PicoBrew has always made interesting appliances. But they've never been much to look at. They're boxy, utilitarian and would seem more at home in a garage than on a kitchen counter. That's part of what made the U a tough sell for many. It may have fit on a counter top, but it was still relatively large and looked more like a 3D printer than a coffee machine. The MultiBrew is significantly smaller and has rounder edges. It clearly take a number of aesthetic cues from Nespresso machines.

Part of the reason for that is because the MultiBrew is a first and foremost a coffee machine. Unlike PicoBrew's other devices which have put beer first, this is making your daily caffeine injection the priority. It can still brew beer. And kombucha. And golden milk. And tea... basically a lot of things. But they're all value added propositions, not the focus.

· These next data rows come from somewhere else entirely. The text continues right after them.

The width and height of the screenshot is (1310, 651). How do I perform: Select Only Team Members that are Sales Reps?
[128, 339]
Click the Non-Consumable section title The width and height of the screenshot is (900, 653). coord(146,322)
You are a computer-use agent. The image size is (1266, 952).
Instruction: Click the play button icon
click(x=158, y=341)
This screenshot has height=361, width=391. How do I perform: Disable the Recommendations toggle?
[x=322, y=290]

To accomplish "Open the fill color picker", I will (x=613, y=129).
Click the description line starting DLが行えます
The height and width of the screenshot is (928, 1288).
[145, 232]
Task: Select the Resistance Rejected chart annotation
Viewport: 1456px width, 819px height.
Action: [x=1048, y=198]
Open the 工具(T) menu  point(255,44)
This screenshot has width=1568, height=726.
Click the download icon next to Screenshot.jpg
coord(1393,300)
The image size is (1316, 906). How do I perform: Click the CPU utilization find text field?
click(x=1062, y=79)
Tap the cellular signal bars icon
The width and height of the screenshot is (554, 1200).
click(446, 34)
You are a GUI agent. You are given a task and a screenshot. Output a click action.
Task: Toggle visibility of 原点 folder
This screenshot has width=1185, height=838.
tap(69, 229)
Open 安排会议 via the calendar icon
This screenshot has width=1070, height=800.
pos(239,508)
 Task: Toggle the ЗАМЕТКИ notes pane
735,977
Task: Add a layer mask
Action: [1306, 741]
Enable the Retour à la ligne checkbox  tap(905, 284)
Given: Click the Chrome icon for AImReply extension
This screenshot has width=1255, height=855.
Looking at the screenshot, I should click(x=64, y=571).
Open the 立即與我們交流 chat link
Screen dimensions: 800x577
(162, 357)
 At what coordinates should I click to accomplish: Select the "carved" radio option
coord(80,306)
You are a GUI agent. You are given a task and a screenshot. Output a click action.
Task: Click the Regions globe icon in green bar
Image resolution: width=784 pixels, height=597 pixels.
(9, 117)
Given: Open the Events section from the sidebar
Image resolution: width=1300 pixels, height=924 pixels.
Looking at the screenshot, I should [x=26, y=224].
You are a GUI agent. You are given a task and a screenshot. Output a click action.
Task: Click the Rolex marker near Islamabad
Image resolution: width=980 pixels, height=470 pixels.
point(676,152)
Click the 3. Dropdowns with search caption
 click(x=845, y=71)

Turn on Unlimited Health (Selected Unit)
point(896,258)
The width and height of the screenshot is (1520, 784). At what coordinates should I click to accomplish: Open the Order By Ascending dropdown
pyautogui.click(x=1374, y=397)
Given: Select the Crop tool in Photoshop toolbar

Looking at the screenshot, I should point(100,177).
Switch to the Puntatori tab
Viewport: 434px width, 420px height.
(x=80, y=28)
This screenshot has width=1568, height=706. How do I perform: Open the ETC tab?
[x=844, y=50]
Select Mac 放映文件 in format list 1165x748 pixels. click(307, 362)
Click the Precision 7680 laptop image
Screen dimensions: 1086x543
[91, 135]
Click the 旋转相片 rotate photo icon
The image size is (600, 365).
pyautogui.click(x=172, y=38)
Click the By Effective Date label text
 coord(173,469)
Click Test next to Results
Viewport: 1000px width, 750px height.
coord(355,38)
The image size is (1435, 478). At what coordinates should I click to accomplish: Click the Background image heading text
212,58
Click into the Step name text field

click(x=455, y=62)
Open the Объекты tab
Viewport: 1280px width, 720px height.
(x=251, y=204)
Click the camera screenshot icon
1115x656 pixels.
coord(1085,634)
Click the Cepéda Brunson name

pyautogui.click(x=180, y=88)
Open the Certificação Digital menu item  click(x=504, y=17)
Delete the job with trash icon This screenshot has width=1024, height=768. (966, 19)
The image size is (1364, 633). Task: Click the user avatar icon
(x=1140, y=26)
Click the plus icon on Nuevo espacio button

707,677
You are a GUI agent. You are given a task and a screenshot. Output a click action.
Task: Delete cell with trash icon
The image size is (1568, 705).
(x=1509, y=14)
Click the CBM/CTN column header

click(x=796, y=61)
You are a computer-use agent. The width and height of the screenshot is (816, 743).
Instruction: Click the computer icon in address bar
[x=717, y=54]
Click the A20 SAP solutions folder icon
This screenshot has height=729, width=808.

To that end, PicoBrew is working to partner with coffee roasters, the same way it did with craft breweries. The hope is to bring them on board to make branded pods for the MultiBrew, not unlike Keurig's K-Cups. The difference is that, these pods would be more environmentally friendly and made of wood pulp, like the PicoPaks. And the company is promising that the coffee will be as freshly roasted and ground as possible. Your coffee won't be sitting a warehouse somewhere for two months, before being shipped to a supermarket where it will sit on a shelf for another two months, when it's finally slapped in a $60 machine that spits hot-ish water over stale as dirt grinds.

So obviously part of the pitch here is convenience. But where Picobrew thinks it can make an impact is by also guaranteeing quality. Where as a Keurig machine is basically a one-size-fits all solution, Pico is promising barista-style fine-grained control over the brewing process. Where as the temperature of the water in a standard consumer model coffee machine can vary by as much as five degrees, in a demo I saw variations of only about one degree on the MultiBrew. And that temperature can be customized for every cup or carafe of coffee you brew. Roasters can even build their own suggested brewing routines and have them pushed to the MultiBrew automatically for use with their pods. So if they believe a starting temp of 190 degrees with a bloom, before slowly ramping the temp up to 195 is the ideal for that particular bean, they can tell the machine to do that.

Picobrew isn't ready to start taking order just yet, though. The company is asking potential customers for feedback and ideas, including where to host its crowd funding campaign. Preorders won't open until the fall and we don't know how much it'll cost just yet. PicoBrew is only willing to say it "will be in line with market-leading premium single-serve coffee solutions like Keurig K-Elite," which costs $170.

Convincing customers to trust in their countertop brewing computer won't be the hardest challenge for PicoBrew, though. It will be getting roasters on board. Part of the sales pitch for the company has always been its ability to deliver a hassle free experience by working with partners that do a lot of the heavy lifting when it comes to recipe creation. And convincing small specialty roasters that it's worth the time and investment to create pods and programs for a niche device might be a hard sell.